How to complete this task :: Pick each line containing "height" out of the records.

** Opening Data in this exercise block **

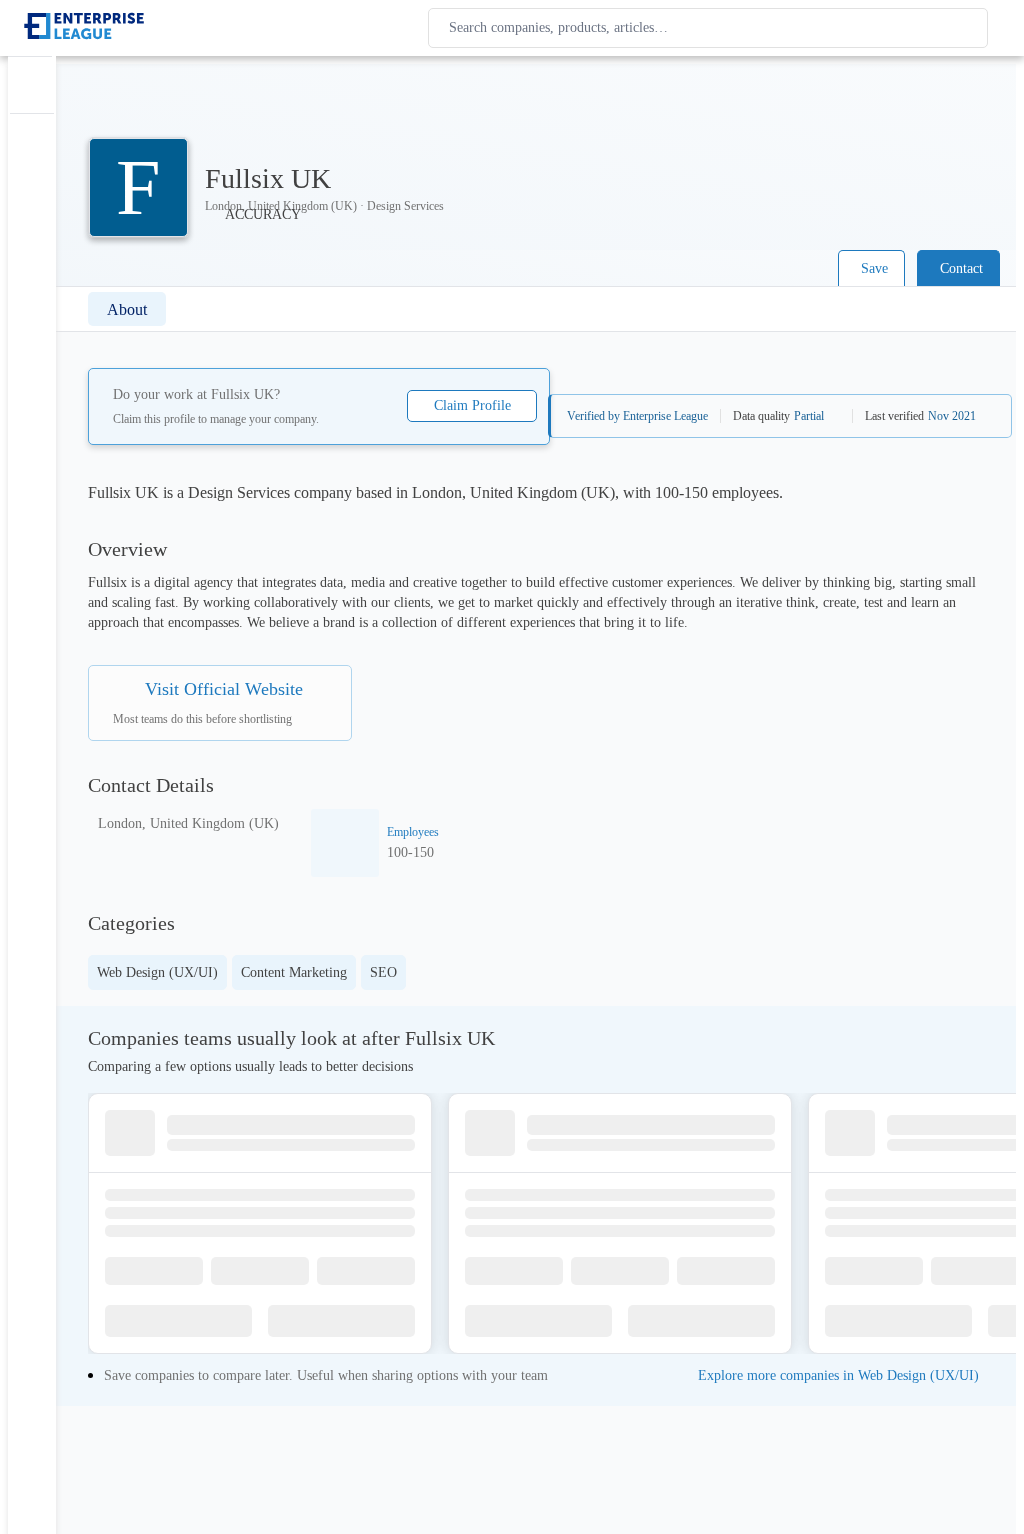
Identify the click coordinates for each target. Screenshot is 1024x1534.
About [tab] (127, 309)
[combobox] (712, 28)
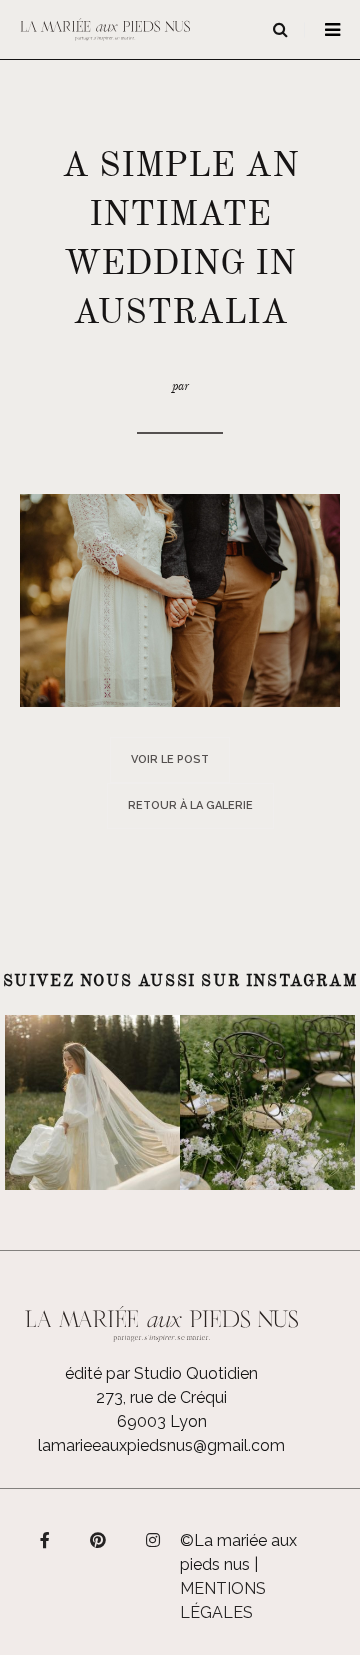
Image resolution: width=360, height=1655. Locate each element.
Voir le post (170, 759)
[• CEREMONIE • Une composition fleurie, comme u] (267, 1102)
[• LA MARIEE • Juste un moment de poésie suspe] (92, 1102)
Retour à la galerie (190, 805)
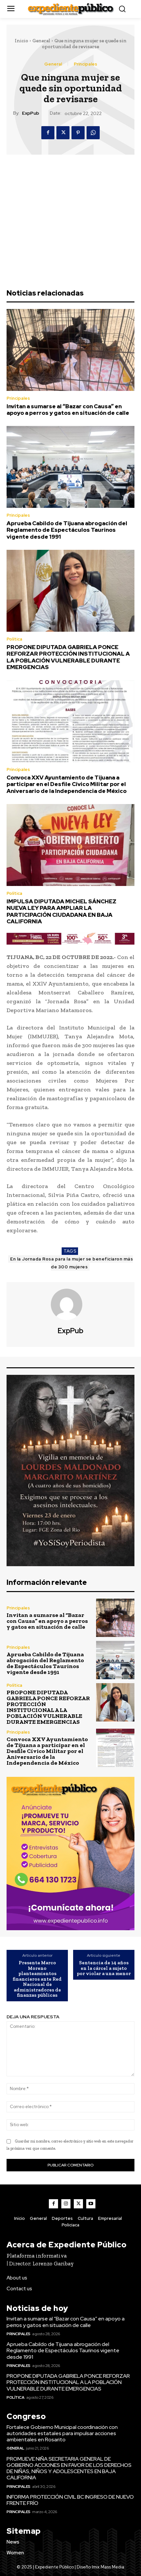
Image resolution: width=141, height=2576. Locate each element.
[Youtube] (90, 2203)
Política (14, 639)
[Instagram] (65, 2203)
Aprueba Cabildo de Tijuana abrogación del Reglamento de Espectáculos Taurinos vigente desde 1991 (67, 530)
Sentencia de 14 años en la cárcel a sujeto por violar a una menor (104, 1968)
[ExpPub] (70, 1304)
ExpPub (30, 113)
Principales (85, 64)
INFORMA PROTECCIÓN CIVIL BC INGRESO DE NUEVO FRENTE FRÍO (70, 2500)
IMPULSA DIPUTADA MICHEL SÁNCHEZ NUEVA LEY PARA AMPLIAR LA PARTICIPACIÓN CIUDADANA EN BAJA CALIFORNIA (61, 911)
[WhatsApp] (93, 132)
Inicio (21, 41)
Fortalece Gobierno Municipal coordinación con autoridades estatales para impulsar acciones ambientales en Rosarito (62, 2433)
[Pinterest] (78, 132)
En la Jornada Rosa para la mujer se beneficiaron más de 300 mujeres (71, 1263)
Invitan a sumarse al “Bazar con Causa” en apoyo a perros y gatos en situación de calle (68, 409)
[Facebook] (47, 132)
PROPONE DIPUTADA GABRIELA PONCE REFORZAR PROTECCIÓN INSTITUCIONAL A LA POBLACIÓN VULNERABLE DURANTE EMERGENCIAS (68, 657)
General (41, 41)
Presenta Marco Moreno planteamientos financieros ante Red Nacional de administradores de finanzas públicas (37, 1979)
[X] (63, 132)
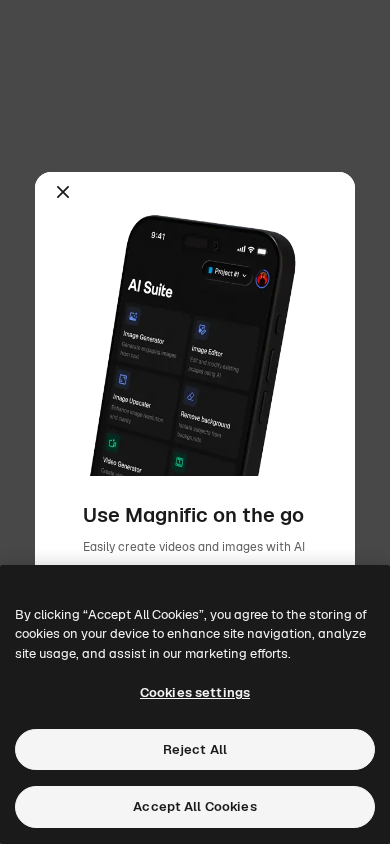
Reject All (195, 749)
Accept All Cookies (194, 806)
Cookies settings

** Closing Data in this exercise block **

Exercise result ::
Image resolution: width=360, height=1655. Locate each element.
Image resolution: width=141, height=2576. Locate each element.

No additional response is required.